WHAT THIS TASK INVOLVES » Would you output the entries below only from the line containing "Sort by Impression share column header" through the line containing "Click into the Search Amazon field", exactly as they stand and with both ends included?
DATA SUPPLIED section start
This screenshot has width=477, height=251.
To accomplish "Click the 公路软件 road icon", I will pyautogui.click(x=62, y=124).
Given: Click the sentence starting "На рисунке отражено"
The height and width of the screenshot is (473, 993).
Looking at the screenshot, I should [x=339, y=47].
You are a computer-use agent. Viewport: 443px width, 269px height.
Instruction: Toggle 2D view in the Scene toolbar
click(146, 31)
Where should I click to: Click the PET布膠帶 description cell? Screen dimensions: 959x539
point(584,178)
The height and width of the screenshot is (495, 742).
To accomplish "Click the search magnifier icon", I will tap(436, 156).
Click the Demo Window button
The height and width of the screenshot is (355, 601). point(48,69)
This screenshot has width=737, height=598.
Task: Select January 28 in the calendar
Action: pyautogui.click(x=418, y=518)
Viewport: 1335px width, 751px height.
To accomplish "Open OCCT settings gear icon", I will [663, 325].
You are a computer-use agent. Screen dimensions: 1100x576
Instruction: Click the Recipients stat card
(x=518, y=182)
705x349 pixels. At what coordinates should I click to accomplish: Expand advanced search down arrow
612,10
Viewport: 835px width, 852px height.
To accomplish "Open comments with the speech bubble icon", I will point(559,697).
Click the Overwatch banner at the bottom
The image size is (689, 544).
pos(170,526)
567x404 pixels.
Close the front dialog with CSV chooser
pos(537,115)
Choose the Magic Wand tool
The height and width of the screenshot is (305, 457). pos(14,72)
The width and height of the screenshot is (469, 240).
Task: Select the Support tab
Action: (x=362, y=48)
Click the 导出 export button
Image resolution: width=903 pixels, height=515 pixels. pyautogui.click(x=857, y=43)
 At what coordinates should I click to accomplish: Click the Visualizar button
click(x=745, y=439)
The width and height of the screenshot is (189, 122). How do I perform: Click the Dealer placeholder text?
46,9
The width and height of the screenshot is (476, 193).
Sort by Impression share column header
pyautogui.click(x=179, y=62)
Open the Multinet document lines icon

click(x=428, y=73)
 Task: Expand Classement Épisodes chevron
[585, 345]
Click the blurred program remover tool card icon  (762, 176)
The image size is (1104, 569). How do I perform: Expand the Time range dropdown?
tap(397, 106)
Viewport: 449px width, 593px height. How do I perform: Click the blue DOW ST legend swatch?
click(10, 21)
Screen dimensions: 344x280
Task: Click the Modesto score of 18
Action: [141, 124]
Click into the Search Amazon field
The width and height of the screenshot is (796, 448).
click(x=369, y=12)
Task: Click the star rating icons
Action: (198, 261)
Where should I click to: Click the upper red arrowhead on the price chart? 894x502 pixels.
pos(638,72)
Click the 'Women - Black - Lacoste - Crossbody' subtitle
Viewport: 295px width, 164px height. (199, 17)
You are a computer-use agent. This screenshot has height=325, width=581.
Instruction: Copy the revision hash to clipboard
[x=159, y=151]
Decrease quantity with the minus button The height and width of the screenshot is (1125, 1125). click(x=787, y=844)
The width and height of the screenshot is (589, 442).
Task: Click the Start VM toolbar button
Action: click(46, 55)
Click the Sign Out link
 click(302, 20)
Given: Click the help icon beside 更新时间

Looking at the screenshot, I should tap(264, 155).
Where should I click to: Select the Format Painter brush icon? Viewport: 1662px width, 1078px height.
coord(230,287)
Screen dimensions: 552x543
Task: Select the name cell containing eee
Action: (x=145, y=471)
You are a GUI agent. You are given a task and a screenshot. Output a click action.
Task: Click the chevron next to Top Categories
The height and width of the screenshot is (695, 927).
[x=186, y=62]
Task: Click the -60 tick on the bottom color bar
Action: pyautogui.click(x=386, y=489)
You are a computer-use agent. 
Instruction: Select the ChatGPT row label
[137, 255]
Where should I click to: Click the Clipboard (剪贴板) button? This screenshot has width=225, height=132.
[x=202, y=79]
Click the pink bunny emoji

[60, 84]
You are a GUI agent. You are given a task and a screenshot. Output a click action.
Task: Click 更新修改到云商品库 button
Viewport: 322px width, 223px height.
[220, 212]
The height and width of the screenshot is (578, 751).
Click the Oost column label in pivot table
DATA SUPPLIED section end
ANSWER SPACE »
Sort by Impression share column header
pyautogui.click(x=179, y=62)
Open the Multinet document lines icon

click(x=428, y=73)
 Task: Expand Classement Épisodes chevron
[585, 345]
Click the blurred program remover tool card icon  (762, 176)
The image size is (1104, 569). How do I perform: Expand the Time range dropdown?
tap(397, 106)
Viewport: 449px width, 593px height. How do I perform: Click the blue DOW ST legend swatch?
click(10, 21)
Screen dimensions: 344x280
Task: Click the Modesto score of 18
Action: [141, 124]
Click into the Search Amazon field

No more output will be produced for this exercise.